History
Prior to the construction of Severance Hall, the Cleveland Orchestra first performed in the much smaller Grays Armory in downtown Cleveland, and then moved two miles east to the Masonic Auditorium for concerts throughout the 1920s. However, both buildings were used by other groups and for a variety of different kinds of presentations. Most famously, the Orchestra twice had to arrange alternative concert locations from Grays Armory on short notice due to a scheduling conflict with a poultry exhibition. The Orchestra's administration came to recognize the advantages that having its own hall could bring to the ensemble's performances through consistent availability of such a hall for rehearsals, radio broadcasts, and other musical purposes.
After much encouragement from the orchestra's founder Adella Prentiss Hughes and its then Music Director Nikolai Sokoloff, plans for Severance Hall materialized using land offered from Western Reserve University (now Case Western Reserve University) at $1 per year and funds from public fundraising and local philanthropists.
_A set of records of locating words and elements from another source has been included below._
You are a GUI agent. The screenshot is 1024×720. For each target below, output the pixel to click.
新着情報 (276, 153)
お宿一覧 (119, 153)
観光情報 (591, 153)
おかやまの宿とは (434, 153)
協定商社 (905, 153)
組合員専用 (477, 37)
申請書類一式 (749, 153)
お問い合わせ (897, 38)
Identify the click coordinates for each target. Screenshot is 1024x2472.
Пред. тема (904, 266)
The conceiver and biggest funder of the project was industrial magnate and philanthropist John Long Severance, who donated $1 million towards development and named the hall after his recently deceased wife Elisabeth Dewitt Severance. Despite the economic difficulties of the Great Depression, construction began in 1929 and finished in 1931.
Designed by local firm Walker and Weeks, the building's exterior is transitional between Classical, and the late flowering of Classical style known as Art Moderne or Art Deco. New York sculptor Henry Hering created an art-deco sculpture for the pediment. Inside, Severance Hall is one of America's greatest Art Deco interiors. As was usual with the style, Egyptian Revival mix with inspiration drawn from Greek and Roman themes. The ceiling and pillars of the auditorium glisten with Art Deco motifs in aluminum leaf, the new material that was the darling of Art Deco designers.